Page extract>
______
Man’s Health Crashes After Getting Donated Kidney
upstart writes:
Man's health crashes after getting donated kidney:
About two months after receiving a donated kidney, a 61-year-old man ended up back in the hospital. He was tired, nauseous, and vomiting. He was also excessively thirsty and producing too much urine. Over the next 10 days, things only got worse. The oxygen levels in his blood began to fall. His lungs filled with fluid. He kept vomiting. He couldn't eat. Doctors inserted a feeding tube. His oxygen levels and blood pressure kept falling. He was admitted to the intensive care unit and put on mechanical ventilation. Still, things kept getting worse.
At that point, he was transferred to the ICU of Massachusetts General Hospital, where he had received the transplant. He was in acute respiratory failure and shock.
In a case report in this week's issue of the New England Journal of Medicine, doctors at Mass General explained how they determined what was wrong with the man. Their first steps were collecting more information about the man's symptoms from his wife, reviewing his family medical history, and contacting the regional organ-procurement organization that provided the kidney.
The man's condition and laboratory tests suggested he had some sort of infection. But as a transplant recipient who was on a variety of immunosuppressive drugs, the list of infectious possibilities was "extensive."
Dr. Camille Kotton, Clinical Director of the hospital's Transplant and Immunocompromised Host Infectious Diseases division, laid out her thinking. She started with a process of elimination. As an immunosuppressed transplant patient, he was also on several medications to proactively prevent infections. These would rule out herpesviruses and cytomegalovirus. He was also on a combination of antibiotics that would rule out many bacterial infections, as well as the fungal infection Pneumocystis jirovecii that strikes the immunocompromised and the protozoan parasite Toxoplasma gondii.
One feature stood out: The man had developed elevated levels of eosinophils, white blood cells that can increase for various reasons-including parasitic infections. The man also had a reddish-purple rash over his abdomen. Coupled with the severity of his illness, Kotton suspected a widespread parasitic infection.
______
Problems to solve>
1. Decide whether each statement below agrees with the kidney transplant article, answering yes or no and quoting the words of the text that settle it: (a) The patient was 61 years old. (b) The patient had received his transplant at a hospital other than Massachusetts General Hospital. (c) The patient's rash appeared over his chest.
2. According to the kidney transplant article, what position does Dr. Camille Kotton hold?
3. From the kidney transplant article, write out the part that opens with the words containing "Man’s Health Crashes" and closes with "kept getting worse.".

Stored data entries:
______
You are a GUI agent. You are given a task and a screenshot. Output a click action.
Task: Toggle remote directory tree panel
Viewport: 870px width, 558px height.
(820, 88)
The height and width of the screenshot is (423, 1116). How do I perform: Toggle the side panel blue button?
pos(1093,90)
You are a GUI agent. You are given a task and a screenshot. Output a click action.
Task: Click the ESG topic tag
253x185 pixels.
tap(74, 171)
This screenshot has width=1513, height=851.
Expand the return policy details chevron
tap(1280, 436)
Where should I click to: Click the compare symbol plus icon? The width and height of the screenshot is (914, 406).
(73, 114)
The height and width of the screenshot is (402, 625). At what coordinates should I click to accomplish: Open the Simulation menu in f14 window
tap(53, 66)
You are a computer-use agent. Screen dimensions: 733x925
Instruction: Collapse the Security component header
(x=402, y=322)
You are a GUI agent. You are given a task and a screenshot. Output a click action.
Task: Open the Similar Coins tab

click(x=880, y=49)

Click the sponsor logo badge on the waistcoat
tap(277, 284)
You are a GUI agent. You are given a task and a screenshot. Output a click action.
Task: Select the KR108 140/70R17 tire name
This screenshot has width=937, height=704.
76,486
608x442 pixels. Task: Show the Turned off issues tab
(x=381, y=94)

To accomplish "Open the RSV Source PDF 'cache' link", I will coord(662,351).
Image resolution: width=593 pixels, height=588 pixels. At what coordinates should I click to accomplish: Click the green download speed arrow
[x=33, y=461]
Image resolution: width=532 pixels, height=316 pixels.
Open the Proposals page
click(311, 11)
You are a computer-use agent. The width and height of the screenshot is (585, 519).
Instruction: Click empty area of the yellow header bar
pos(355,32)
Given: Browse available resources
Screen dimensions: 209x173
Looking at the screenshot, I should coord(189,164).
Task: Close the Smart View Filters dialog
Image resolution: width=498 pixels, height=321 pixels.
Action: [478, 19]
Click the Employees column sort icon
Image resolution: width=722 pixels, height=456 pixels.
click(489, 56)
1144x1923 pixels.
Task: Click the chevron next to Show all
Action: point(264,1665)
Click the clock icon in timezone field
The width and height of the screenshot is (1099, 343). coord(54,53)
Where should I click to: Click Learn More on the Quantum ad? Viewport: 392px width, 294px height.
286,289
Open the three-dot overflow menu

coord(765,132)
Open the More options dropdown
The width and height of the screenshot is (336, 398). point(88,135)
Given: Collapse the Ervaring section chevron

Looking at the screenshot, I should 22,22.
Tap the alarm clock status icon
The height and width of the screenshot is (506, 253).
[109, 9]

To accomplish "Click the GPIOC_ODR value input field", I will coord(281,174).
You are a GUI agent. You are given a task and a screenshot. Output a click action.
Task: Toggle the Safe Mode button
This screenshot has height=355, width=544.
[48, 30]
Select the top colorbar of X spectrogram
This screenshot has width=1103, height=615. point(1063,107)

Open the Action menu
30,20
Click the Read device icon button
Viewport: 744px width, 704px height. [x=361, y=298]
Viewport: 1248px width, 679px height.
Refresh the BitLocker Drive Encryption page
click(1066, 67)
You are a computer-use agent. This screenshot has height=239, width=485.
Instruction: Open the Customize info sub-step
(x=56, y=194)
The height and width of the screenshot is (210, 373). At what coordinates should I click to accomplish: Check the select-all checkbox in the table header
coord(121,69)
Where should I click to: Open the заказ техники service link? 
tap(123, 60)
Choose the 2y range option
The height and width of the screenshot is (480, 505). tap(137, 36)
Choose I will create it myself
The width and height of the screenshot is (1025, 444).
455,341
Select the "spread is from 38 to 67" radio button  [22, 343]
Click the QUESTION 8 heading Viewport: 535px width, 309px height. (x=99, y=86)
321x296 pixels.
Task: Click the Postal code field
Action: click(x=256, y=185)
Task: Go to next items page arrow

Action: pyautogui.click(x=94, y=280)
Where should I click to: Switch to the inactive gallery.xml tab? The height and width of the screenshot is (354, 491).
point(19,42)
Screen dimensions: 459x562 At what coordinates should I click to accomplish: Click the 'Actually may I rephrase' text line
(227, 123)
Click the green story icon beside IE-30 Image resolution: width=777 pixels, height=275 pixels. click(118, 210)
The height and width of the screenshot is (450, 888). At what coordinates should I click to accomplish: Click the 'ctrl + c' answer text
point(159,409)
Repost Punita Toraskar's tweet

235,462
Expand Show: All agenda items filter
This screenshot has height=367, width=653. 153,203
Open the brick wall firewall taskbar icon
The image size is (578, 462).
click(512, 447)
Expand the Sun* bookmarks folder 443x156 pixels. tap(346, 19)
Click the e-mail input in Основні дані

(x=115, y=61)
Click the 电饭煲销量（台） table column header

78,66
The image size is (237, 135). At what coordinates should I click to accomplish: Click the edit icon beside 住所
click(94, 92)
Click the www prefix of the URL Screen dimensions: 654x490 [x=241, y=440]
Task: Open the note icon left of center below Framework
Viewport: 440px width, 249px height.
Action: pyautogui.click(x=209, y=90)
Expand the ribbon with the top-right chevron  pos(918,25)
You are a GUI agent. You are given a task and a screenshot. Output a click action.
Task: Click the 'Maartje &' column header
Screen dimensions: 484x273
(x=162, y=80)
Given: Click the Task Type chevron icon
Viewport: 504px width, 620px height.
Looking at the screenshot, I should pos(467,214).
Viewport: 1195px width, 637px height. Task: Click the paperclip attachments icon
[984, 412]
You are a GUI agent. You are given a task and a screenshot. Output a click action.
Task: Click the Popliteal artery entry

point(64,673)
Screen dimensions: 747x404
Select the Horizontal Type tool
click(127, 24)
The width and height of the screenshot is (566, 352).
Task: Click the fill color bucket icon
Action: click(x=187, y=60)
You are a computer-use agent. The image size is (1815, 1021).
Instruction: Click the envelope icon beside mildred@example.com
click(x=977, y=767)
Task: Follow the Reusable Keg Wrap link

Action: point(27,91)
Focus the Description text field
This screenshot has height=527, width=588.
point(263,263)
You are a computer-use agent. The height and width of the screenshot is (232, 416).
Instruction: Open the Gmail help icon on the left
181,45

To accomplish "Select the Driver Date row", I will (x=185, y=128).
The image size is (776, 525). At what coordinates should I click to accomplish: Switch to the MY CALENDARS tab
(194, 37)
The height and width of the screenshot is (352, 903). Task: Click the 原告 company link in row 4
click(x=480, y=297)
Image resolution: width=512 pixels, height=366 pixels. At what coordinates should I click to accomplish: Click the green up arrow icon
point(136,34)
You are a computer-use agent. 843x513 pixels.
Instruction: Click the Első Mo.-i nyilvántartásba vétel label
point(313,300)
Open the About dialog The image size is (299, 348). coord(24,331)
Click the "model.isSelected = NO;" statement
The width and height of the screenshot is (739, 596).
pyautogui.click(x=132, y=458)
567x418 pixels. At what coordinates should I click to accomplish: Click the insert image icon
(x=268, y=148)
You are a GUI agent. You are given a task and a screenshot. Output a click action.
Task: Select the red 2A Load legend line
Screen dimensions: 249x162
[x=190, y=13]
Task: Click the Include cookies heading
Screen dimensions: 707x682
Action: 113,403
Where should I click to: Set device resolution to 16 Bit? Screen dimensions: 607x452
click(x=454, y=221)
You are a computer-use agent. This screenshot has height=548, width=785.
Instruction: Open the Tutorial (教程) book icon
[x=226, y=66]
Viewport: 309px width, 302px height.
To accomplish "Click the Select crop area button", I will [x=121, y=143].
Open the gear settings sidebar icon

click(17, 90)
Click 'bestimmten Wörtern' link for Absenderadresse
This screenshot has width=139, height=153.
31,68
______
Answers by item>
1.
(a) Yes: "a 61-year-old man ended up back in the hospital."
(b) No: "he was transferred to the ICU of Massachusetts General Hospital, where he had received the transplant."
(c) No: "The man also had a reddish-purple rash over his abdomen."

2. She is Clinical Director of the hospital's Transplant and Immunocompromised Host Infectious Diseases division.

3.
Man’s Health Crashes After Getting Donated Kidney
upstart writes:
Man's health crashes after getting donated kidney:
About two months after receiving a donated kidney, a 61-year-old man ended up back in the hospital. He was tired, nauseous, and vomiting. He was also excessively thirsty and producing too much urine. Over the next 10 days, things only got worse. The oxygen levels in his blood began to fall. His lungs filled with fluid. He kept vomiting. He couldn't eat. Doctors inserted a feeding tube. His oxygen levels and blood pressure kept falling. He was admitted to the intensive care unit and put on mechanical ventilation. Still, things kept getting worse.